Well, I figured this out owing to some arcane link on the web, and I *really* wish this was better documented in
https://github.com/antlr/antlr4/blob/4.6/doc/javascript-target.md where I expected to find it.
Specifically, two salient points:
(a) First, you have to overload the prototypes for each exit function (the original exit functions all appear in the generated *Listener.js, so grep for them to overload them) for each parsed value in your main program which is really your application that uses the parser, and
(b) In the overloaded function, ctx.getText () gives you the text that was parsed. Actually, if you need to know what other methods are available to operate on the ctx object, you are to find it in the Java docs [sic] for the JavaScript method names.

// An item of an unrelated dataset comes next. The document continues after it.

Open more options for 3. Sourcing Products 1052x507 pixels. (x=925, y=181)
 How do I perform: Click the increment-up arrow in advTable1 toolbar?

Here's an example (note the various exit methods for Simple.g4, this one is exitParam):
SimplePrinter.prototype.exitParam = function (ctx) {
console.log ("Param name is " " ctx.getText ());
Of course, instead of printing them, you can do various other things with them now that they are parsed. Now, when the line
antlr4.tree.ParseTreeWalker.DEFAULT.walk (printer, tree);
is executed, each lexeme as parsed is printed (or processed, per your overloaded exit functions).
I might either propose a pull request for antlr4 on github or write a blog as this is likely going to be useful for others.